Reputation: 77
I have dataset on which I applied k-means and there are two clusters but distance from a particular point (x,y) to both cluster is same ,then in which cluster the point will go. please help me. Thanks in advance.
Upvotes: 1
Views: 2267
Reputation: 50678
In the case of ties, k-means clustering will randomly assign the ambiguous point to a cluster. (This is based on R's implementation of k-means clustering kmeans
.)
iris
data in RLet's start by loading necessary R libraries
library(broom)
library(tidyverse)
For this example, we will use the Petal.Length
and Petal.Width
measurements from the iris
dataset, and for simplicity exclude the "virginica" measurements so that the "setosa" and "versicolor" measurements form our two groups.
df <- iris %>%
filter(Species != "virginica") %>%
select(starts_with("Petal"), Species)
We now use k-means clustering with k = 2, and assign a cluster label to every (Petal.Length
, Petal.Width
) measurement; since the assignment of which group is "1" and which group is "2" is random, we use a fixed seed for reproducibility.
set.seed(2018)
kcl <- kmeans(df %>% select(-Species), 2)
df <- augment(kcl, df)
We show a scatterplot of Petal.Length
vs. Petal.Width
; the known Species
labels are shown by the different colours and the inferred cluster association by the different symbols.

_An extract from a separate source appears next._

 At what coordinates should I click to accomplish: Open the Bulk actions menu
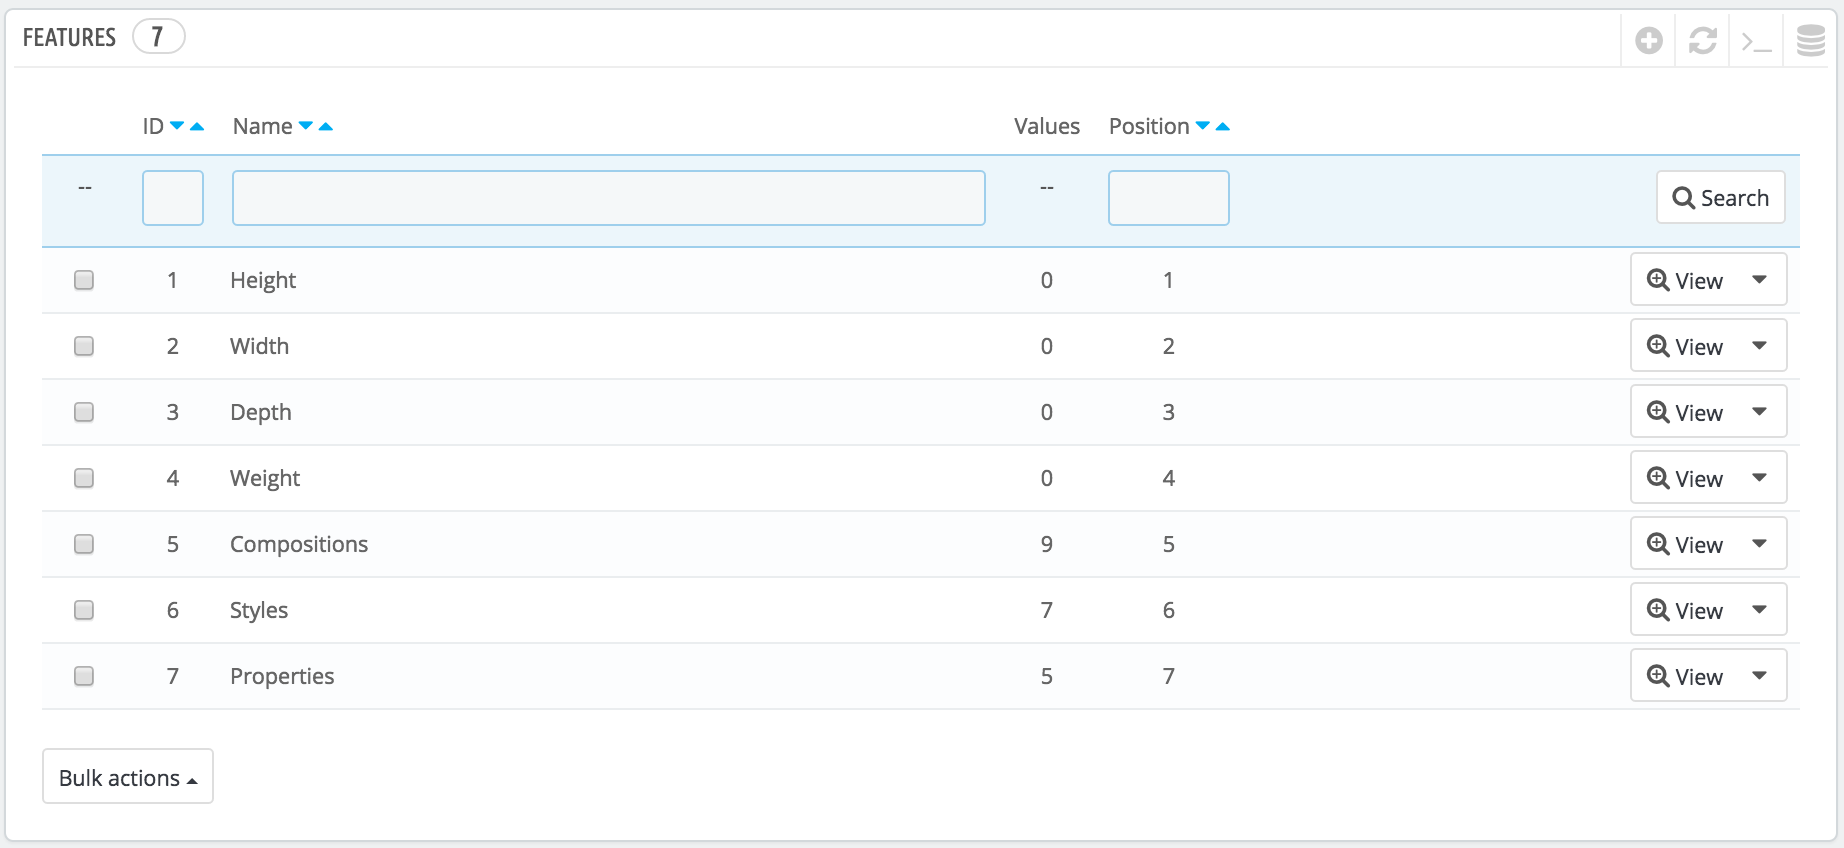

ggplot(df, aes(Petal.Length, Petal.Width, colour = Species)) +
geom_point(aes(shape = .cluster), size = 3)
Let's manually calculate the within-cluster sum of squared pairwise distances; since we'll be needing this later as well, we'll create a function calculate_d
.
calculate_d <- function(df) {
df %>%
select(.cluster, Petal.Length, Petal.Width) %>%
group_by(.cluster) %>%
nest() %>%
mutate(dist = map_dbl(data, ~sum(as.matrix(dist(.x)^2)) / (2 * nrow(.x)))) %>%
pull(dist)
}
calculate_d(df)
#[1] 2.0220 12.7362
Notice how the distances are identical to the within-cluster sum of squares (WCSS)
kcl$withinss
#[1] 2.0220 12.7362
Now let's add a new measurement that has the same Euclidean distance from both cluster centers: to do so, we choose the point that lies exactly half-way between both cluster centers if you connect them by a straight line. All we need then is a bit of basic trigonometry to construct that point:
z <- kcl$centers[2, ] - kcl$center[1, ]
theta <- atan(z[2] / z[1])
dy <- sin(theta) * dist(kcl$centers) / 2
dx <- cos(theta) * dist(kcl$centers) / 2
x <- as.numeric(kcl$centers[1, 1] + dx)
y <- as.numeric(kcl$centers[1, 2] + dy)
We store our new point together with the 2 cluster centers in a new data.frame
. The first two rows give the position of cluster "1" and "2", and the third row contains our new point.
df2 <- bind_rows(as.data.frame(kcl$centers), c(Petal.Length = x, Petal.Width = y))
Let's show the new point together with the cluster centers on top of our (Petal.Length
, Petal.Width
) measurements.
df2 <- bind_rows(as.data.frame(kcl$centers), c(Petal.Length = x, Petal.Width = y))
ggplot(df, aes(Petal.Length, Petal.Width)) +
geom_point(aes(colour = Species, shape = .cluster), size = 3) +
geom_point(data = df2, aes(Petal.Length, Petal.Width), size = 4)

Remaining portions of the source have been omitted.